A recently published report titled Brand Love by PR agency, Energy PR, surveyed more than 100 marketers from across the UK and asked for their ideas on what makes a particular brand great… even loved. It revealed some interesting findings.
Most notably that brands (including utilities) may be mistaking apathy for loyalty, with the study finding the average consumer to be incredibly apathetic – willing to tolerate an average of two mistakes from an ordinary brand before being compelled to shop around.
This passivity, Energy PR says, could be enabling “inferior customer service to go unpunished”. Yet once a brand eventually loses passive customers, winning them back is incredibly difficult.
Eon was among the top ten brands singled out by survey respondents, ranking 8th place in a list of brands marketers love the most, achieving the same number of recommendations as Amazon and supermarket giants Tesco and Asda.
But how does one energy supplier differentiate from the other?
It’s all in the experience
The market is saturated with myriad suppliers offering essentially the same commodity, which for most people outside the sector is difficult to get excited about, according to Louise Findlay-Wilson, Energy PR’s managing director.
She explains: “It’s quite hard for people to get passionate about utilities.
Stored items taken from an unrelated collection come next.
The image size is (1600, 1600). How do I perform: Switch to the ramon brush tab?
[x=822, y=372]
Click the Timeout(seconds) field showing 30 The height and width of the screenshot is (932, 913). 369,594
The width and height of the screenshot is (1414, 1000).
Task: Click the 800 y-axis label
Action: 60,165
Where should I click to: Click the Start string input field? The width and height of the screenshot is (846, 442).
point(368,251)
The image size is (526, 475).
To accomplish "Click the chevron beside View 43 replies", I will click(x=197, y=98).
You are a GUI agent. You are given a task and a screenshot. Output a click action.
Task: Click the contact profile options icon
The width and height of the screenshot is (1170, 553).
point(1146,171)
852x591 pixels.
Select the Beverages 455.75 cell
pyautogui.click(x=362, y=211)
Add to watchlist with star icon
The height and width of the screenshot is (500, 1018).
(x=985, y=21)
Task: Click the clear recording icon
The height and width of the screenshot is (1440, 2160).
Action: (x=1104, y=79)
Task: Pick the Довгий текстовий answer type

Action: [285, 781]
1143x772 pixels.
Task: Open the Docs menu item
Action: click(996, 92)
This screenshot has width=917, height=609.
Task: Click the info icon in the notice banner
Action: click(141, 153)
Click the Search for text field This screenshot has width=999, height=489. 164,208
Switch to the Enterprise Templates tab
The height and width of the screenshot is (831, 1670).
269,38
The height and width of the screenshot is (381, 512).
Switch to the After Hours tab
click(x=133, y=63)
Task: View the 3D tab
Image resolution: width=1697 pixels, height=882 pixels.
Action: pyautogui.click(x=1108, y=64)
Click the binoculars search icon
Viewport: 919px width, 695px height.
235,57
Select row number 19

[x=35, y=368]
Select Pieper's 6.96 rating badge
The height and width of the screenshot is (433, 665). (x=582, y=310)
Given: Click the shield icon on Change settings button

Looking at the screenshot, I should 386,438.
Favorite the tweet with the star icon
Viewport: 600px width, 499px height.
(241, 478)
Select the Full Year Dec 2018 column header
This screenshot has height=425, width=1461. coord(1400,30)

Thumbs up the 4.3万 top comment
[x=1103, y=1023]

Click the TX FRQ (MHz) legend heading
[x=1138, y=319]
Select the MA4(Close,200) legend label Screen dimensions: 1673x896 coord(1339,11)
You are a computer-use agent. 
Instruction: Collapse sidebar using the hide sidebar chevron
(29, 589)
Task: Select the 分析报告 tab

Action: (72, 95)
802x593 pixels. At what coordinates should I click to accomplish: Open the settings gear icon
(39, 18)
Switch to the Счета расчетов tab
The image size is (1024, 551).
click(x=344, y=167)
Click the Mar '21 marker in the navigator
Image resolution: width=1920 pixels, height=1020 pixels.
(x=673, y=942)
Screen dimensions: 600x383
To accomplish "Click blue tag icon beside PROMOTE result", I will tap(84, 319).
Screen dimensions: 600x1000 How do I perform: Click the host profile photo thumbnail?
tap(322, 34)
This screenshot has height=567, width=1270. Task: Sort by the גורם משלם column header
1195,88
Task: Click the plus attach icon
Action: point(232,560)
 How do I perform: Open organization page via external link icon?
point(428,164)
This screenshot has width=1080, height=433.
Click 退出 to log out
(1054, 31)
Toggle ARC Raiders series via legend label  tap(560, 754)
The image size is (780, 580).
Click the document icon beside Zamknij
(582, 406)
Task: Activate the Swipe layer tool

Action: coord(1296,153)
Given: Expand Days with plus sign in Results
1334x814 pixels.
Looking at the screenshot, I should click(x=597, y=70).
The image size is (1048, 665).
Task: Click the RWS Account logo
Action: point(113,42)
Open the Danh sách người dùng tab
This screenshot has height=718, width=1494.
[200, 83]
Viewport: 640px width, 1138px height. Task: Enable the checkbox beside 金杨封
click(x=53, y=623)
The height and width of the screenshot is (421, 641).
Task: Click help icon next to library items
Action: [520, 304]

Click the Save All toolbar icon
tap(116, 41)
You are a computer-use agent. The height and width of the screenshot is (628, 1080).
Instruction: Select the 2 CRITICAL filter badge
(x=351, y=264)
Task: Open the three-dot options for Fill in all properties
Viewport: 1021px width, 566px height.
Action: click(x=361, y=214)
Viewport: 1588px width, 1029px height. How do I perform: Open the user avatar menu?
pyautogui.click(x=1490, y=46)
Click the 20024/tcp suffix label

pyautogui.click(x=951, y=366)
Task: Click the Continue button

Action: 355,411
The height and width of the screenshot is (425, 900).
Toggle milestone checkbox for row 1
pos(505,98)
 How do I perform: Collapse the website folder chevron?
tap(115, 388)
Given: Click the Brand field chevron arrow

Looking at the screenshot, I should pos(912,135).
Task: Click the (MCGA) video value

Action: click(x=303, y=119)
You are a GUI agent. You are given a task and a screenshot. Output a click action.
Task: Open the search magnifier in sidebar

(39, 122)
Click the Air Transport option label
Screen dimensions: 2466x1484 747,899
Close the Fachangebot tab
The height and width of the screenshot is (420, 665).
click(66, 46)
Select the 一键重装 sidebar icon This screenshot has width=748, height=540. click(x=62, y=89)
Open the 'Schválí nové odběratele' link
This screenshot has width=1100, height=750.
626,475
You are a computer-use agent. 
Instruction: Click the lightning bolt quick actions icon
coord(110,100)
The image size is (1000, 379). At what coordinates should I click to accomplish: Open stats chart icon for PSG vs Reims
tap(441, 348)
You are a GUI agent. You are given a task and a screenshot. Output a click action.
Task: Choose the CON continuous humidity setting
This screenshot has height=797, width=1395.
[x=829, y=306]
It’s a kind of necessary evil, we all need to use them and don’t necessarily get wildly excited about them. The challenge they have from the get go is ‘how do I get people to get passionate about something that is essentially a relatively mundane necessity’?”
The answer, she says, lies in the quality of service and the customer experience of dealing with the company, where a lot of the perception of a brand is going to be influenced.
A case study featured in the report referenced disruptor brand Bulb which was singled out by Tracey Daley, marketing manager at Van Walt, as her personal favourite brand. In the study, Daley points to the customer experience she has with Bulb as being behind the reason it is her favourite.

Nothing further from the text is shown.